Two clear front-runners have emerged from the pack of 12 candidates for the next U.N. secretary-general, according to diplomats with knowledge of the secret proceedings. And neither is the Costa Rican candidate, Christiana Figueres.
Former Portuguese prime minister Antonio Guterres and Slovenia’s former president, Danilo Turk, both garnered strong support from the U.N. Security Council’s 15 members on their first informal ballots Thursday to select a new U.N. chief.
The council, which recommends a finalist to the General Assembly for approval, is likely to hold several rounds of votes before making a final decision. The winner will take over from Ban Ki-moon on Jan. 1.
Both front-runners have extensive U.N. experience, in addition to their political backgrounds.
Guterres, 67, was his country’s prime minister from 1995 to 2002 and went on to become the U.N. high commissioner for refugees for a decade, leaving the post last December. Under his leadership, the agency managed the largest refugee and migrant crisis since World War II.
Turk, 64, of Slovenia, is a human rights lawyer who was his country’s head of state from 2007 to 2012. Before that, he served as Slovenia’s first U.N. ambassador and was the U.N. deputy political chief under Secretary-General Kofi Annan.
Eastern Europe has never held the top U.N. post and has entered eight candidates in hopes of winning it. They had mixed results. Aside from Slovenia’s Turk, who is in second place in the vote count, diplomats said Bulgaria’s Irina Bokova, the head of the U.N. Educational, Educational andddd Cultural Organization, came in third, followed closely by Vuk Jeremic of Serbia and Srgjan Kerim of Macedonia.
At the bottom of the pack were the nominees from Montenegro, Moldova and Croatia.
There has been a push by more than 50 member states this year to select a woman to fill the top U.N. job. New Zealand’s Helen Clark, who runs the U.N. Development Programme, and Argentina’s Foreign Minister Susana Malcorra, placed in the middle of the group, while Ms. Figueres landed in the bottom half.
The results of the council’s informal voting are not public. General Assembly President Mogens Lykketoft, who has shaken up the process this year by calling on governments to formally nominate their candidates and by holding public job interviews with them, took to social media to criticize the council for not making the poll results public.
“In my view, limiting the communication to the fact that the informal straw poll has taken place without any further detail adds little value and does not live up to the expectations of the membership and the new standard of openness and transparency,” he wrote on Twitter.
“We are not going to preview our position on the individual candidates,” U.S. Ambassador Samantha Power told reporters on her way into the vote. “But we made no secret of the fact that we’re looking for somebody with great leadership skills, great management skills, someone who has a commitment to fairness and accountability, and who stays true to the founding principles of the United Nations.”
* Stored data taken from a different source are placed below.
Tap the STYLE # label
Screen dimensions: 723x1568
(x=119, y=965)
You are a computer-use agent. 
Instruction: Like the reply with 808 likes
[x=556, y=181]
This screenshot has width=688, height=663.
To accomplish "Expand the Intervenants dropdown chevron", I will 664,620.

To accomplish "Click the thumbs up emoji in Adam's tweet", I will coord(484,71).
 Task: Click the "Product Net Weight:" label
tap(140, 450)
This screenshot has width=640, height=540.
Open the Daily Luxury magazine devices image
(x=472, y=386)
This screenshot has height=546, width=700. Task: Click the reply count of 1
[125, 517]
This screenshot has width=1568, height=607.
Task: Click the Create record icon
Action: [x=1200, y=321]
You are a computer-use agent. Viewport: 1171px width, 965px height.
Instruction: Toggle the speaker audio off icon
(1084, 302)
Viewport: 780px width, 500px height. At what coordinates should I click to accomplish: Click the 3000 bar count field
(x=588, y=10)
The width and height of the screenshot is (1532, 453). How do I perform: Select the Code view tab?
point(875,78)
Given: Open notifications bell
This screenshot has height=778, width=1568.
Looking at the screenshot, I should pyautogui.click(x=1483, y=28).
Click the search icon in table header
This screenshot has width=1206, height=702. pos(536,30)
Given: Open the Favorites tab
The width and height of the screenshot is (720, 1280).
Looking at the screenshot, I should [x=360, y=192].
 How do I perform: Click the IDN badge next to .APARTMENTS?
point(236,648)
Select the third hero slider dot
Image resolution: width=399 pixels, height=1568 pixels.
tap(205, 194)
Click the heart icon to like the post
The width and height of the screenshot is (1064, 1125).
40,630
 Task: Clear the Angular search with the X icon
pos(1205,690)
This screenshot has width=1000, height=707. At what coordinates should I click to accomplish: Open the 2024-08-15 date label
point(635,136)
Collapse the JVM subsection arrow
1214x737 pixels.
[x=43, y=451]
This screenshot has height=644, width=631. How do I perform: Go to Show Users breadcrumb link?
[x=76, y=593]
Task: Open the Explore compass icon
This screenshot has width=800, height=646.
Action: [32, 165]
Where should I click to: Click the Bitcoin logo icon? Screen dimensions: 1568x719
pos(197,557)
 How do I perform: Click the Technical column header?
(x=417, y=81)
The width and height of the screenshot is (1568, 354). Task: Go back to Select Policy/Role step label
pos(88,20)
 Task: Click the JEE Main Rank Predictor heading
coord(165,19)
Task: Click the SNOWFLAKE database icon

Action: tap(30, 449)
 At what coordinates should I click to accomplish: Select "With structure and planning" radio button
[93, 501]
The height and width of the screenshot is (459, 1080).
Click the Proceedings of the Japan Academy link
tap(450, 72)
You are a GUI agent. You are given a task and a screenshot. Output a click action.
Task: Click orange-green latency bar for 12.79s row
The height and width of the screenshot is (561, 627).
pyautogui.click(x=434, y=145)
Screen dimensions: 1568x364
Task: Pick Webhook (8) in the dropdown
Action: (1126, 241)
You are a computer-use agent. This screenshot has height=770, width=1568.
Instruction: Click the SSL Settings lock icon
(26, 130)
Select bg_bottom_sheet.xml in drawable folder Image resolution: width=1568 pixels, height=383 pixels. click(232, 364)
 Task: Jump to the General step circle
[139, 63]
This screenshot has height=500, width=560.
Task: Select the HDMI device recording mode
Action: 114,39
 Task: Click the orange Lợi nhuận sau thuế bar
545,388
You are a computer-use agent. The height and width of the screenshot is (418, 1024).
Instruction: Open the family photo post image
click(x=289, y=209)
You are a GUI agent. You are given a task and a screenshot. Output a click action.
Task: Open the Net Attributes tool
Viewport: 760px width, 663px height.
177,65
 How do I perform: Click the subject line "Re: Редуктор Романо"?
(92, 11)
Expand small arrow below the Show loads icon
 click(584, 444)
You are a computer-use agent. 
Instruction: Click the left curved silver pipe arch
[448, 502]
France’s U.N. envoy François Delattre compared the council’s secret deliberations to the selection of the pope, “with the exception that the observers say there is no smoke, white or black.” He added that the process is critically important, and the council must make sure it picks the best candidate.
“It’s about inspiring and projecting trust, and making sure that the community of nations recognizes itself in the future secretary-general,” he said.